L’incendio nel Comune cilentano di Salento è partito dalla deflagrazione di una bombola di Gpl, coinvolta anche una stufa a pellet
Momenti di paura alla frazione Palazza nel Comune cilentano di Salento, dove un incendio sviluppatosi dallo scoppio di una bombola di Gpl, è divampato all’interno di un’abitazione in via Coste ha distrutto completamente la cucina di un appartamento, fortunatamente senza causare feriti. Gli occupanti della casa sono riusciti a mettersi in salvo pochi istanti prima dell’esplosione e del violento rogo che ne è seguito.

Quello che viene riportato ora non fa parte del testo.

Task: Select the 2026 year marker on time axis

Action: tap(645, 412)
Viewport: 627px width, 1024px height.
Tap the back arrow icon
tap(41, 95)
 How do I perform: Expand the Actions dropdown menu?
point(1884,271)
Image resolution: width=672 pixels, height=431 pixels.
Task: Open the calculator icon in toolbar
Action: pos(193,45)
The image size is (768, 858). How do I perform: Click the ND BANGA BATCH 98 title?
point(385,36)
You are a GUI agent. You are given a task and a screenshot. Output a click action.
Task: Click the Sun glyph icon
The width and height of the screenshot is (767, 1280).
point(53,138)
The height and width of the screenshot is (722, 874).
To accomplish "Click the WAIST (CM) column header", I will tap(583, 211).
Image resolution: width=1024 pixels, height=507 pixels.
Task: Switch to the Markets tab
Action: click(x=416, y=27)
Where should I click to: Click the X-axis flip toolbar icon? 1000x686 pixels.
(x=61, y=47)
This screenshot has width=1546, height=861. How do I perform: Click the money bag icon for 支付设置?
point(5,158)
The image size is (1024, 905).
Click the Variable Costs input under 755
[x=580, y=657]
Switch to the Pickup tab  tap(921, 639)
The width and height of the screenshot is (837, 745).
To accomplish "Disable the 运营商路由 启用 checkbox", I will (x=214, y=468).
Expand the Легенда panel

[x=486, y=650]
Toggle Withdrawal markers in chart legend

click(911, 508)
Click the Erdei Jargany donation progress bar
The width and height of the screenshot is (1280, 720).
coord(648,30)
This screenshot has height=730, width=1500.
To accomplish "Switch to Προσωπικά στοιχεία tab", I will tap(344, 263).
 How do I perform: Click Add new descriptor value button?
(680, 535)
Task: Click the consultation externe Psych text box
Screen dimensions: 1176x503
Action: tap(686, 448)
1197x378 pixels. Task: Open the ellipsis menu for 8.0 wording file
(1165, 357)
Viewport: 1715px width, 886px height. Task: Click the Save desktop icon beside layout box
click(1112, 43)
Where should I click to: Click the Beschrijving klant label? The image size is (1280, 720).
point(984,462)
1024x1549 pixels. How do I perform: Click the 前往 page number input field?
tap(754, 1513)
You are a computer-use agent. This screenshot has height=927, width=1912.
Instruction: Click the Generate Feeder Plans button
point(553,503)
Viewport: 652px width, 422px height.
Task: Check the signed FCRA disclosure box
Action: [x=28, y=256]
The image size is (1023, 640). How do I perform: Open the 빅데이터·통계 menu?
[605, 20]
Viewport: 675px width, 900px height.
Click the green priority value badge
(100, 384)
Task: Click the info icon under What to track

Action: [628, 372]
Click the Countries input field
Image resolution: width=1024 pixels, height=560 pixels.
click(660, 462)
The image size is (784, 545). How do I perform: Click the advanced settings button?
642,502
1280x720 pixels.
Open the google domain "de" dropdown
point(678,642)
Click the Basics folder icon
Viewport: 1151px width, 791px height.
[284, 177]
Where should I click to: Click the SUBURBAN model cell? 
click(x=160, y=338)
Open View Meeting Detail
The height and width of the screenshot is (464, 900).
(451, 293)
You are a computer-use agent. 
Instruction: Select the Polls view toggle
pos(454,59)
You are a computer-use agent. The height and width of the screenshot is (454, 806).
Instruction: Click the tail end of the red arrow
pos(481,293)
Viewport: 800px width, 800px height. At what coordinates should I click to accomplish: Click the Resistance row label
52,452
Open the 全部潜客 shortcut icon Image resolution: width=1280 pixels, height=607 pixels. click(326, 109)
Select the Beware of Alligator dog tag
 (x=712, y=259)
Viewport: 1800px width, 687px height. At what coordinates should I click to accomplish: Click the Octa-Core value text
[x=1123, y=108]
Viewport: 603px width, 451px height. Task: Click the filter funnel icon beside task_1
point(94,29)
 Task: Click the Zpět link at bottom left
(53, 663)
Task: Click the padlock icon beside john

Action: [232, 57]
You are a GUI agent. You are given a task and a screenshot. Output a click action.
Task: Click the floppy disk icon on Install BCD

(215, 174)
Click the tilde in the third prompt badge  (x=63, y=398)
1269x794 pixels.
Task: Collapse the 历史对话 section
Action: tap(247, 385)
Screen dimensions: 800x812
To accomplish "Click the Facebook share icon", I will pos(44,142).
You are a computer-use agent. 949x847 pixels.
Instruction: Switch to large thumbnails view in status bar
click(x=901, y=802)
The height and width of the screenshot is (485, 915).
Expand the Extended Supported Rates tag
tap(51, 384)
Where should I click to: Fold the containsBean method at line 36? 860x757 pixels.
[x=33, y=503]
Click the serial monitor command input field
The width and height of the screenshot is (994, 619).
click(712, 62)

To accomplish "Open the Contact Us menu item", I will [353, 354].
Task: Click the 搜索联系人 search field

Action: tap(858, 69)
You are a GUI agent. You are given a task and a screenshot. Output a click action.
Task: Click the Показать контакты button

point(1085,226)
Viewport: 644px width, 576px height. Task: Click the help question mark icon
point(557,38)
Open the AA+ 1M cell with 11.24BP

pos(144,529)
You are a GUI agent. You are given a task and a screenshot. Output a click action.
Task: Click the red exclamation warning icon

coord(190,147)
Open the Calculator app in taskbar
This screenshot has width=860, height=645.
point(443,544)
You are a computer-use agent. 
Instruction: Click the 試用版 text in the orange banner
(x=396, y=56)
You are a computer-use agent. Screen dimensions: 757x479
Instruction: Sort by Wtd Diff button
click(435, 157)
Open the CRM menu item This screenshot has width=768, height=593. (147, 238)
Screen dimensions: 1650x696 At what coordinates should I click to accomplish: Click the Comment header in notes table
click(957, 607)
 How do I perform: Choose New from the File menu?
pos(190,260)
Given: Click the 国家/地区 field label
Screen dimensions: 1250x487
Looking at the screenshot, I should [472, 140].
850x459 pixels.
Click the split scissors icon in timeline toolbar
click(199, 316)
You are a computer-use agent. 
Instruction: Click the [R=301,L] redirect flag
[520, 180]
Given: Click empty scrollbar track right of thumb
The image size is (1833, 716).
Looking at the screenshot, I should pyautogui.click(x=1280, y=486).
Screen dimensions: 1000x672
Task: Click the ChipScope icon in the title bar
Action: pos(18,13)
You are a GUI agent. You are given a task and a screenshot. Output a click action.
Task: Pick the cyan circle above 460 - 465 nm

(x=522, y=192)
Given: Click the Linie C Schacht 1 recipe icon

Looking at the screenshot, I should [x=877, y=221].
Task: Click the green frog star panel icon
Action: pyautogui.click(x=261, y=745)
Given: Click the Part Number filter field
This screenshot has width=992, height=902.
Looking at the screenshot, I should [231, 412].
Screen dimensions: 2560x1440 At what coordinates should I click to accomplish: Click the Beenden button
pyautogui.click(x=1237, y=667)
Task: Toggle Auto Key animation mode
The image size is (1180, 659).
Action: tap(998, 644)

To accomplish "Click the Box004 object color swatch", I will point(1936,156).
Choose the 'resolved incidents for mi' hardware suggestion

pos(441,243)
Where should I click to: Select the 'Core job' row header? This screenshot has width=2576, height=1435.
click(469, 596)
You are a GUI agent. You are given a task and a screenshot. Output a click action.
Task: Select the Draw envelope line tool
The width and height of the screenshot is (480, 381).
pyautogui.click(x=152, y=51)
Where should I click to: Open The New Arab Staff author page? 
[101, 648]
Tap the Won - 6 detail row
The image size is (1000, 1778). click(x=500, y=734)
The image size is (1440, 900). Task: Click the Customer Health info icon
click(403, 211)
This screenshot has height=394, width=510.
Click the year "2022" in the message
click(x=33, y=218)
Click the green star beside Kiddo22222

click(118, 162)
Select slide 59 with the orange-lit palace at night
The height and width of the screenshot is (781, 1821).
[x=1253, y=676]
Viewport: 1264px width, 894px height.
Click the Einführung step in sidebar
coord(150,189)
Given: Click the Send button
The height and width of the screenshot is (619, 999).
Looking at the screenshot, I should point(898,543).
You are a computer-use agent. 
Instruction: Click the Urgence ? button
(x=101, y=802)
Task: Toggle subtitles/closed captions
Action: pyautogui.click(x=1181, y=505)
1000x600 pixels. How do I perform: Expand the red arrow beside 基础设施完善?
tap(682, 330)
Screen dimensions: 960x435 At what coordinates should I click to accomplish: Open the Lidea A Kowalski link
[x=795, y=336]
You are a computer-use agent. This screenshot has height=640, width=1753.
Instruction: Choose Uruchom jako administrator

Secondo una prima ricostruzione dei fatti, l’allarme è scattato dopo la deflagrazione di una bombola di Gpl. L’esplosione avrebbe innescato una reazione a catena che ha coinvolto anche una stufa a pellet presente nell’appartamento, situato al secondo piano dell’edificio. Le fiamme si sono propagate rapidamente, avvolgendo l’intero ambiente della cucina e causando ingenti danni.
Sul posto è intervenuta tempestivamente una squadra dei vigili del fuoco del distaccamento di Vallo della Lucania. I soccorritori hanno lavorato a lungo per domare l’incendio e mettere in sicurezza l’area, riuscendo a evitare che le fiamme si estendessero alle stanze adiacenti o agli edifici vicini.
Gli occupanti, resisi conto del pericolo imminente, hanno abbandonato l’abitazione prima che la situazione degenerasse, rimanendo illesi. Sono in corso ulteriori accertamenti per stabilire l’esatta dinamica dell’incidente e verificare le condizioni di agibilità della struttura colpita dall’incendio.